E.J. Hopkins, the youngest of nine children of Benjamin and Lieurett Hopkins, was born at Raven Hill, near Oakhurst, Texas on November25, 1929. E.J. graduated from high school in Oakhurst in 1946, after having taught himself to play the guitar and mandolin.

E.J. purchased his first fiddle in 1949 for $15, but became discouraged trying to learn to play. He entered the United States Army in 1951. A year later, he married Violet Moody, and taught himself to play the fiddle he had purchased a few years back.

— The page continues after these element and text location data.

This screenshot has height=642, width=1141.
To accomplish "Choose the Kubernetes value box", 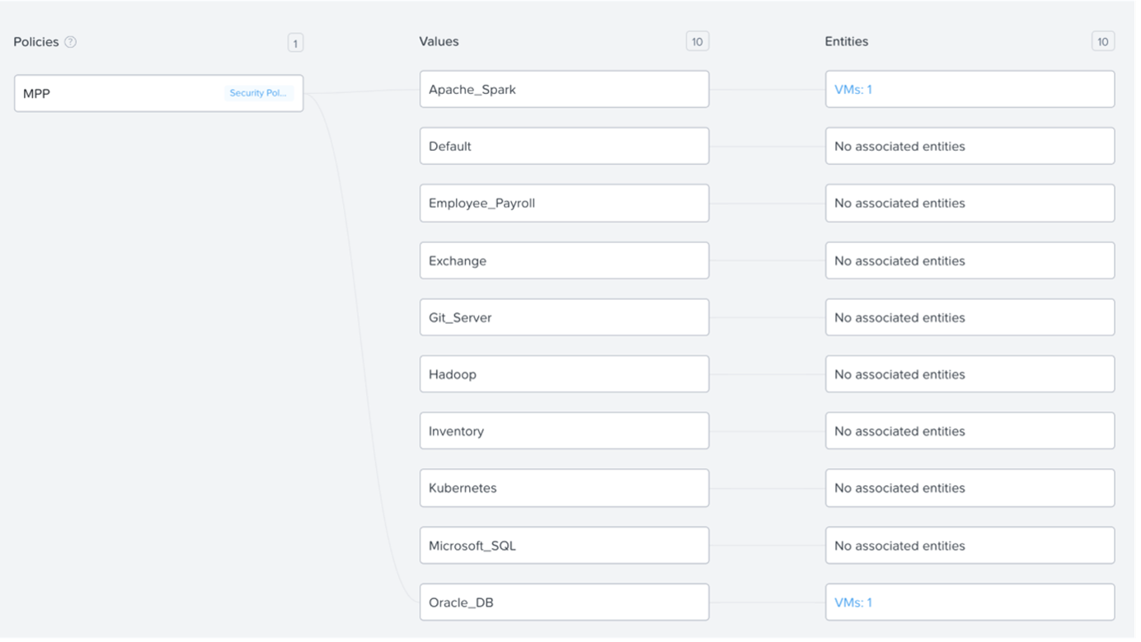I will tap(564, 488).
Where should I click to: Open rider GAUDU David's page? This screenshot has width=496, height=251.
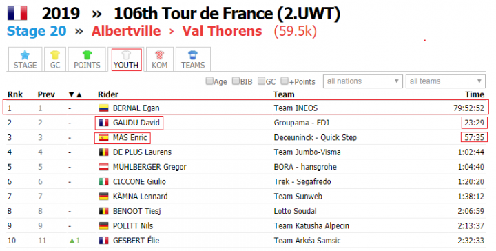coord(136,123)
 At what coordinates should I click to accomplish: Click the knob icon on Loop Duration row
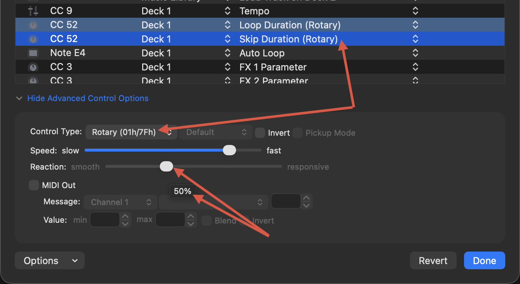(33, 25)
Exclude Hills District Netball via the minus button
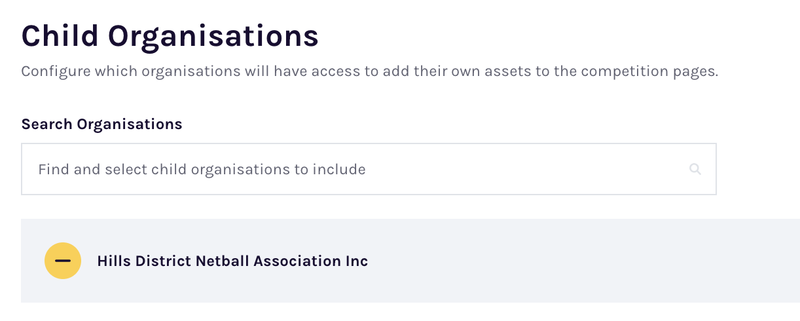Image resolution: width=800 pixels, height=321 pixels. [63, 261]
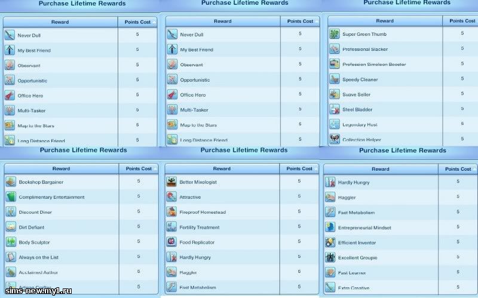Click the Fireproof Homestead icon
The height and width of the screenshot is (298, 478).
click(x=172, y=212)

After military service, E.J. and Violet returned to Houston, where E.J. played fiddle and lead guitar in the “Trinity Valley Playboys,” and where they were blessed with their son, Carl, and twin daughters, Sheila and Sharon. In 1990, E.J. retired from the Houston Police Department, where he had worked since 1963.

E.J. entered his first fiddle contest in 1954 at Crockett, Texas. He never cashed the $2.50 check he received for winning fifth place. The next year at Crockett, E.J first heard Benny Thomasson fiddle. Although he then feared he could not fiddle well enough to compete in contests, E.J. continued to play in contests, and he continued to play in a band, the “Sunnyland Playboys.” E.J. heard more of Benny Thomasson, and he also listened to Norman and Vernon Solomon, and Louis and Major Franklin. E.J. credits the development of his own style of fiddling to the influence of these five fiddlers.

By 1965, E.J. felt he had begun to make a break-through in the breakdown style of fiddling he was seeking to achieve, and in 1968 and 1969, E.J. won the World Championship Fiddlers Contest at Crockett. By 1973, E.J. had recorded three albums and several singles, including his own composition, “Wedding Waltz.”

E.J. credits his success to teaching and to good accompanists. In 1968 he began teaching his son, Carl, to play the fiddle and guitar. E.J. feels that teaching others caused him to listen to tunes more closely, and he rearranged several tunes that he found he had been playing incorrectly. E.J. also believes that his instrument accompanists were vital to his successful performance. Those accompanists included Dave Davison, Chuck Goss, Carroll Williams, Richard Pucken, Steve Williams, Johnny Crisp, James Mature and Anthony Mature.

E.J. served as one of the Texas Old Time Fiddlers Association’s first Directors. He was chairman of the Association’s 1973 convention and president of the Association in 1977. E.J. has always been a contender for the title of Texas State Champion. E.J. is a true Texas Fiddler.